Lyrics by Bob Russell, as sung by Ella Fitzgerald:

[Full 32-bar statement of the tune]

I ran around
With my own little crowd
The usual laughs
Not often, but loud
And in the world that I knew
I didn't know about you

Chasing after the rain
On the merry-go-round
Just taking my fun
Where it could be found
And yet what else could I do?
I didn't know about you

Darling, now I know
I had the loneliest yesterday
Every day
In your arms, I know for once in my life
I'm living

Had a good time
Every time I went out
Romance was a thing I kidded about
How could I know about love?
I didn't know about you

[One more B section and A section end the arrangement]

Darling, now I know
I had the loneliest yesterday
Every day
In your arms, I know for once in my life
I'm living

Had a good time
Every time I went out
Romance was a thing I kidded about
How could I know about love?
I didn't know about you

I didn't know about you

1Do not mistake Ulanov's critical title for criticism of Ellington's presentation of jazz. To the contrary, Ulanov—who before the decade was out would become Ellington's first biographer—was exasperated not that Duke had returned to play a second Carnegie Hall concert, but that Duke, harkening to the ignorant and asinine insults leveled against him by stooges and imbeciles masquerading as music critics following his January 1943 Carnegie Hall concert, at which he premiered Black, Brown & Beige, his first (and, consequently, only) full jazz symphony in three sprawling movements, had returned only to play excerpts and a succession of the “three-minute symphonies” that had made him a popular radio and recording success. Ulanov very badly wanted (as do we all, in retrospect) Duke to have told off his critics and come back with a new 45-minute masterwork even more ambitious than Black, Brown & Beige. Instead, Duke would never perform the full symphony again, and would never write another full symphony again. Instead, he changed his extended work form to the “suite” format, began a practice of premiering the full suites at Carnegie Hall but only regularly performing one or two select movements from the suites, and was thereby able to market both the long-form composition and the shorter excerpts to their respective markets. It was a compromise that Ulanov and virtually all latter-day Ellington fans have forever been disappointed by.

2Standard though the chorus-and-a-half arrangement may be, I still suspect that it arose out of necessity due to the three-minutes-and-change limitation of the 78 RPM record side.

3Well, yeah.
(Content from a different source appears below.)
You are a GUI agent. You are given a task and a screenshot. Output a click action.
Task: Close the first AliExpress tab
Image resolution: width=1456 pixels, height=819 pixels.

The original tenor player on the original recording of the original 1942 arrangement was Ben Webster, who personified the warm saxophone tone.

4Benny Goodman made enough radio aircheck recordings to choke a horse, and if your students are enterprising enough, they should check out the comprehensive series of Goodman LPs issued by Sunbeam, which cover the first several decades of his career from early Chicago sessions in the 1920s (under other leaders) to at least the late 1940s (and possibly the early 1950s).  Clarinet players wondering what the “Benny Goodman-style” of clarinet playing means should check them out if at all able.